Trends in values of 100-year significant wave height are investigated in [15]. To this end, non-stationary extreme value analysis of 41 years (1979–2019) of global ERA5 (European Centre for Medium-Range Weather Forecasts Reanalysis) significant wave height data was undertaken. The investigation shows that there has been a statistically significant increase in the 100-year return value of Hs¹⁰⁰ over large regions of the Southern Hemisphere. There have also been smaller decreases in Hs¹⁰⁰ in the Northern Hemisphere, although the related trends are generally not statistically significant. The increases in the Southern Hemisphere are a result of an increase in either the frequency or intensity of winter storms, particularly in the Southern Ocean.

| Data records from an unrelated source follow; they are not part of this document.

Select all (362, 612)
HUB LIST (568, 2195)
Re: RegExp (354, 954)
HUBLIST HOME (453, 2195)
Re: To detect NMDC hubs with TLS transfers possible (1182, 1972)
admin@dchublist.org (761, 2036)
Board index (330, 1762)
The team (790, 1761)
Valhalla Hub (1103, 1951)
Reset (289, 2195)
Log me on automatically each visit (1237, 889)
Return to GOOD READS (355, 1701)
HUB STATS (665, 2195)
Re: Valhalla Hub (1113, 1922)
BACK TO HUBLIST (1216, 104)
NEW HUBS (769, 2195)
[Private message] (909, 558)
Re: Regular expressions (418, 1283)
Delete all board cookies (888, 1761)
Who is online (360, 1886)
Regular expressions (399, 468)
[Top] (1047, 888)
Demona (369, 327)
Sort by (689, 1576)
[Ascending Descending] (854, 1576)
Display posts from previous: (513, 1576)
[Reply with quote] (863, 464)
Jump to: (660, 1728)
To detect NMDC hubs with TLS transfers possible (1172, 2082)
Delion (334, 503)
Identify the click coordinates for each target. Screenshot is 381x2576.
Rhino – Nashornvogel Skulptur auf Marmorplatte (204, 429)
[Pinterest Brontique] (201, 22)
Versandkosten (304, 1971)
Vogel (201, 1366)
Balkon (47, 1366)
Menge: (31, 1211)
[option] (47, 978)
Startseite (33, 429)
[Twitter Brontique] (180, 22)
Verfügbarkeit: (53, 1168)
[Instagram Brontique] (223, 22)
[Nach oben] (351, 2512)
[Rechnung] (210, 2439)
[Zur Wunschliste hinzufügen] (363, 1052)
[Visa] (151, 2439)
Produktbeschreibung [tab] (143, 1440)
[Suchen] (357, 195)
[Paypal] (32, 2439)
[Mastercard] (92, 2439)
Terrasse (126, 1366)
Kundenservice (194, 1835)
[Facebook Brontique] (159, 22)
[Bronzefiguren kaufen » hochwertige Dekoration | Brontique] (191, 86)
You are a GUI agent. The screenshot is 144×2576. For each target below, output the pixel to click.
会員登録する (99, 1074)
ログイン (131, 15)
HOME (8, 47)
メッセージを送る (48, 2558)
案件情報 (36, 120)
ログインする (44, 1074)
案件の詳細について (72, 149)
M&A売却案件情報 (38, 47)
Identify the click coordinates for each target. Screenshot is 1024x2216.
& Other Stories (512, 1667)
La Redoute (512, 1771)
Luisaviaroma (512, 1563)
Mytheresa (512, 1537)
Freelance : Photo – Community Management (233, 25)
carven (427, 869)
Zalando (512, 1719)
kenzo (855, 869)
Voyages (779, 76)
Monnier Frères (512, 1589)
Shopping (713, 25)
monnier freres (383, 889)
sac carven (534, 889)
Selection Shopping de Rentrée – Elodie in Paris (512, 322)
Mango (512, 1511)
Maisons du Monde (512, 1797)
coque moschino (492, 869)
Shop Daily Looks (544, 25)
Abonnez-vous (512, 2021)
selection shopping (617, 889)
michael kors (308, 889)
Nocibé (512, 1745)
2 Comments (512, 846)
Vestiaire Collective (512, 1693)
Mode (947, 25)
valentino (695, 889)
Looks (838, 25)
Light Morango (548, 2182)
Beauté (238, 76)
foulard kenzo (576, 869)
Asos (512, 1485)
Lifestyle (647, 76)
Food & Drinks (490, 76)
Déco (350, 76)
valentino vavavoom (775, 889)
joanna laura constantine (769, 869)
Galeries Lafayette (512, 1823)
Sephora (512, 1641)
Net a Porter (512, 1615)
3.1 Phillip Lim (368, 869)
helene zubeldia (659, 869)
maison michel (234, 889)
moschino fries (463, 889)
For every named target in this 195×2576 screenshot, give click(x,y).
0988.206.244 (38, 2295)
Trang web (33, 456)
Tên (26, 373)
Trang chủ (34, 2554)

Mediterranean sea-states are studied in [16] to relate the probability of extreme events with different sea state conditions. The study is based on phase-resolving simulations of wave spectra obtained from a WaveWatch III hindcast, using a Higher Order Spectral Method. Statistics of the sea-surface elevation field were produced, calculating crest distributions and the probability of extreme events from the analysis of a long time series of the surface elevation. A good match was found between the distributions of the numerically simulated field and theory, namely Tayfun second- and third-order representations, in contrast with a significant underestimate given by the Rayleigh distribution. Extreme events were found to have an enhanced probability for high mean steepness seas and narrow spectra.